[MATERIAL PROVIDED Boundary: Start]

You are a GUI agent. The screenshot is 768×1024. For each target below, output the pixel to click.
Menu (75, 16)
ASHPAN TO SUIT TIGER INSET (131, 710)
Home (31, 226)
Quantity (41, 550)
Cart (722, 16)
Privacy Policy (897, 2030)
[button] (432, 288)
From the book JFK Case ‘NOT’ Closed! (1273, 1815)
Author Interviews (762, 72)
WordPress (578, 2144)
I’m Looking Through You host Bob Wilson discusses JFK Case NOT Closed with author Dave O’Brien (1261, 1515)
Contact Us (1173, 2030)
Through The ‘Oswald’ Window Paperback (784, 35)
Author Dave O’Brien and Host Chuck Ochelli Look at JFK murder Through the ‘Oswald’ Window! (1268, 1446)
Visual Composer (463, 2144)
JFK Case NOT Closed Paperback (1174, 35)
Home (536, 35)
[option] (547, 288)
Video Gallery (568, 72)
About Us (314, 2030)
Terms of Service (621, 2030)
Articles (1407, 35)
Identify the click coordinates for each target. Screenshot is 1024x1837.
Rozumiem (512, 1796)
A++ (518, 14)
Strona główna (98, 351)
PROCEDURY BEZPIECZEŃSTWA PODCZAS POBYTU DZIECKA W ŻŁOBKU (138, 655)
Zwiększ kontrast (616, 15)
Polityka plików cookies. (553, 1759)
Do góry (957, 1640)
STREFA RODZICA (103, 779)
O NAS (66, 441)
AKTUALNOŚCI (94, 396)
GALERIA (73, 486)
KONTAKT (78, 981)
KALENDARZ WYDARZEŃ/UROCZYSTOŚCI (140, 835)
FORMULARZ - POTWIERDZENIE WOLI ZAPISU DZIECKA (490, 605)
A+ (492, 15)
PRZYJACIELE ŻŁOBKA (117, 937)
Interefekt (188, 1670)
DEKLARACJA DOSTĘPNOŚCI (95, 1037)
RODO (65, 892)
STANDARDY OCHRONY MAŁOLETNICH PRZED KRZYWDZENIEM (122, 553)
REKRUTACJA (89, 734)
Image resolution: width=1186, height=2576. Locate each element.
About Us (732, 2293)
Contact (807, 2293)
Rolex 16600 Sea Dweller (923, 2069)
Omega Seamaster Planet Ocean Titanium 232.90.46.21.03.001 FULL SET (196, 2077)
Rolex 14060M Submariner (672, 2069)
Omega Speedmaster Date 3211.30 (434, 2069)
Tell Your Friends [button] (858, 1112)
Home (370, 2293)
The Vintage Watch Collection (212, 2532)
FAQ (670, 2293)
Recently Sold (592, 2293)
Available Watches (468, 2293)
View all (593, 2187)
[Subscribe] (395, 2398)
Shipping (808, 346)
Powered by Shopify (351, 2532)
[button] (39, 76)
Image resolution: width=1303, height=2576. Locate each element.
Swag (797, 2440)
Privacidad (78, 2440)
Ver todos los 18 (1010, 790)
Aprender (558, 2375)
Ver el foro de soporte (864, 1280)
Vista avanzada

[MATERIAL PROVIDED Boundary: End]

EXERCISE DETAILS
Begin with the line containing "Home (536, 35)" and repeat each line exactly until the records above end.

TASK RESULT
Home (536, 35)
[option] (547, 288)
Video Gallery (568, 72)
About Us (314, 2030)
Terms of Service (621, 2030)
Articles (1407, 35)
Identify the click coordinates for each target. Screenshot is 1024x1837.
Rozumiem (512, 1796)
A++ (518, 14)
Strona główna (98, 351)
PROCEDURY BEZPIECZEŃSTWA PODCZAS POBYTU DZIECKA W ŻŁOBKU (138, 655)
Zwiększ kontrast (616, 15)
Polityka plików cookies. (553, 1759)
Do góry (957, 1640)
STREFA RODZICA (103, 779)
O NAS (66, 441)
AKTUALNOŚCI (94, 396)
GALERIA (73, 486)
KONTAKT (78, 981)
KALENDARZ WYDARZEŃ/UROCZYSTOŚCI (140, 835)
FORMULARZ - POTWIERDZENIE WOLI ZAPISU DZIECKA (490, 605)
A+ (492, 15)
PRZYJACIELE ŻŁOBKA (117, 937)
Interefekt (188, 1670)
DEKLARACJA DOSTĘPNOŚCI (95, 1037)
RODO (65, 892)
STANDARDY OCHRONY MAŁOLETNICH PRZED KRZYWDZENIEM (122, 553)
REKRUTACJA (89, 734)
Image resolution: width=1186, height=2576. Locate each element.
About Us (732, 2293)
Contact (807, 2293)
Rolex 16600 Sea Dweller (923, 2069)
Omega Seamaster Planet Ocean Titanium 232.90.46.21.03.001 FULL SET (196, 2077)
Rolex 14060M Submariner (672, 2069)
Omega Speedmaster Date 3211.30 (434, 2069)
Tell Your Friends [button] (858, 1112)
Home (370, 2293)
The Vintage Watch Collection (212, 2532)
FAQ (670, 2293)
Recently Sold (592, 2293)
Available Watches (468, 2293)
View all (593, 2187)
[Subscribe] (395, 2398)
Shipping (808, 346)
Powered by Shopify (351, 2532)
[button] (39, 76)
Image resolution: width=1303, height=2576. Locate each element.
Swag (797, 2440)
Privacidad (78, 2440)
Ver todos los 18 (1010, 790)
Aprender (558, 2375)
Ver el foro de soporte (864, 1280)
Vista avanzada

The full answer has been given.